Description of the task
The lines to copy are those in the records below that hold the word "will".

━━━━━━━━━━━━━━━━━━━━━━━━━━━━━━

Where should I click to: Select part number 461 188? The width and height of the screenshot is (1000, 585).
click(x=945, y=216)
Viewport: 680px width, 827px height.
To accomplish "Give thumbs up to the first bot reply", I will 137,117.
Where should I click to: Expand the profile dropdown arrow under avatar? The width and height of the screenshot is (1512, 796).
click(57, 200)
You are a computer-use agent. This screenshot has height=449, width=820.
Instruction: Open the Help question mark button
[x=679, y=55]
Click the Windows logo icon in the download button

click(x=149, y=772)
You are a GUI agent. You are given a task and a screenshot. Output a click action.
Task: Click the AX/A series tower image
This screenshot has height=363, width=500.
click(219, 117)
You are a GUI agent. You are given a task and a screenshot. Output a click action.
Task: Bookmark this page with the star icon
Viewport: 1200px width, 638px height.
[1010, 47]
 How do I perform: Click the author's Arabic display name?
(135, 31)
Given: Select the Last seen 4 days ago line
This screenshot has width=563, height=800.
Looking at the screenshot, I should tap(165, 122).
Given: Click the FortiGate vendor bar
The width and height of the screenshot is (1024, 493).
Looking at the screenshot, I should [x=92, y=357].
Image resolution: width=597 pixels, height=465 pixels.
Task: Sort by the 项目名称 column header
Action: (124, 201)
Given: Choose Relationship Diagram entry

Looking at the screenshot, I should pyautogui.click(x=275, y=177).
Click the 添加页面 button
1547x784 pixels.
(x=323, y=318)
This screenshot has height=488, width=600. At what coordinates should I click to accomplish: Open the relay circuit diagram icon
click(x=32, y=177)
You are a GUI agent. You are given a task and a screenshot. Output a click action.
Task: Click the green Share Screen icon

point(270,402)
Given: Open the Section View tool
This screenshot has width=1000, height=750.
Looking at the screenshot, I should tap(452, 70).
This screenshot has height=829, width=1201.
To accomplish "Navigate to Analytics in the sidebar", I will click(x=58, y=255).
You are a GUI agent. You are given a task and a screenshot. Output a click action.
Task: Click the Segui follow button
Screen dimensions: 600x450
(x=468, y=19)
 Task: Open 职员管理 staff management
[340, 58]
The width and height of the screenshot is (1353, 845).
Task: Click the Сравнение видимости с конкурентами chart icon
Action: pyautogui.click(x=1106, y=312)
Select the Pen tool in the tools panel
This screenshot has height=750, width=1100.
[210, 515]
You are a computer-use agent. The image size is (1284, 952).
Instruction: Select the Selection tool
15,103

━━━━━━━━━━━━━━━━━━━━━━━━━━━━━━

Answer to this task
To accomplish "Give thumbs up to the first bot reply", I will 137,117.
To accomplish "Navigate to Analytics in the sidebar", I will click(x=58, y=255).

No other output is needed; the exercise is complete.